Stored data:
====================

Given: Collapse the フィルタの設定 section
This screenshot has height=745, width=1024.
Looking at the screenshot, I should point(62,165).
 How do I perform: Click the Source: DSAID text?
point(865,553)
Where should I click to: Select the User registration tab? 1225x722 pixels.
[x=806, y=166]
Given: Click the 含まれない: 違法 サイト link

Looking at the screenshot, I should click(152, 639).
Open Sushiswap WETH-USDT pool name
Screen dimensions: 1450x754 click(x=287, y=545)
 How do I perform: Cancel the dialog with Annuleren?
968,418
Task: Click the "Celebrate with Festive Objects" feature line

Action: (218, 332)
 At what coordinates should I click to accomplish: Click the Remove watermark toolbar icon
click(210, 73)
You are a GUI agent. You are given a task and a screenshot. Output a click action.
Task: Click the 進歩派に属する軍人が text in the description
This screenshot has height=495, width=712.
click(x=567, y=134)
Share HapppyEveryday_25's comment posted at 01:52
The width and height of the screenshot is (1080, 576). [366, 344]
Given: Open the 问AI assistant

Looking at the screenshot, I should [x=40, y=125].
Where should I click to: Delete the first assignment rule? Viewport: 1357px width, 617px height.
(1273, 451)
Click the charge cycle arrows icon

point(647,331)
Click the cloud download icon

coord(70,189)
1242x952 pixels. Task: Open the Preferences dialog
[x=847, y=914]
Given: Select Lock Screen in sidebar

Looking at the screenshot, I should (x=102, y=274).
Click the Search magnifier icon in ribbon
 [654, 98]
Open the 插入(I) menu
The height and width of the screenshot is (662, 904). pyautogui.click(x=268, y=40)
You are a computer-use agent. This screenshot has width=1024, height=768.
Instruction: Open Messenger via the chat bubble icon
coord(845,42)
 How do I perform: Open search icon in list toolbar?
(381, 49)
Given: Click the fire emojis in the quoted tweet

====================

Activity
Copy out the lines above that hold the string "agent".

Exercise response
You are a GUI agent. You are given a task and a screenshot. Output a click action.
You are a computer-use agent. This screenshot has width=1024, height=768.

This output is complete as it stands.